### [Page excerpt]

Rollbacks of bail reform have drawn similar criticism. State law passed in 2019 eliminated pretrial detention and cash bail for the vast majority of arrests. Adams wants state law altered yet again, this time to allow judges to weigh a suspect’s “dangerousness” when assessing their bail.
The conversation around bail reform and “dangerousness” is actually a distraction,
according to Carl Hamad-Lipscombe, director of Envision Freedom Fund, a community bail fund and advocacy organization.
Very few people who are released without bail are re-arrested for violent crimes or gun-related crimes, and so changes to bail laws will not decrease gun violence, he said.
Research shows the initial public safety benefits of imposing bail are outweighed by the long-term negative effect on communities. A study in the Journal of Law and Economics found pretrial detention lowers the overall arrest rate, but “this reduction in criminal activity is mostly offset by an increase in recidivism within two years after disposition.”

### [What you should do]
In the bail reform excerpt, what does Adams want judges to be allowed to weigh when they assess a suspect's bail?

### [Provided material]
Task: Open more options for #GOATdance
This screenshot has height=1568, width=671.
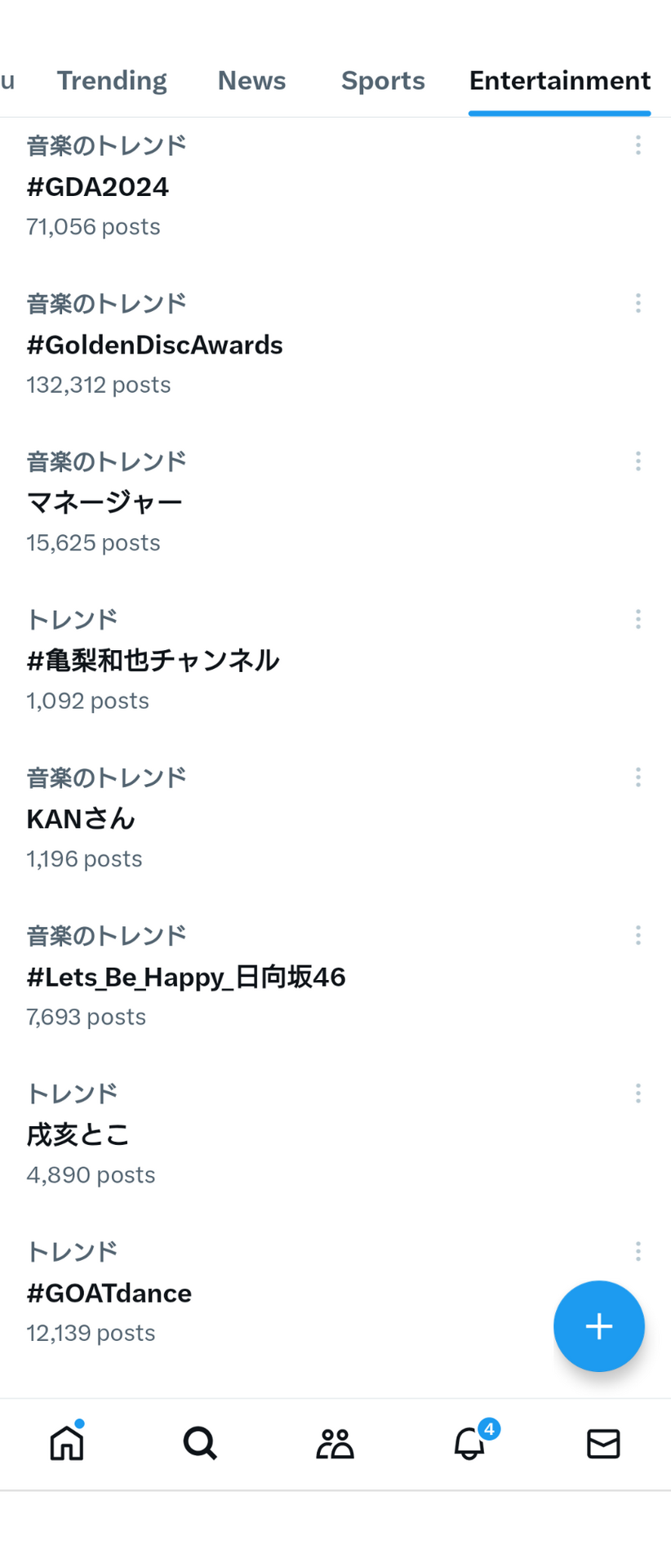Action: point(638,1251)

### [Task solution]
The suspect's "dangerousness."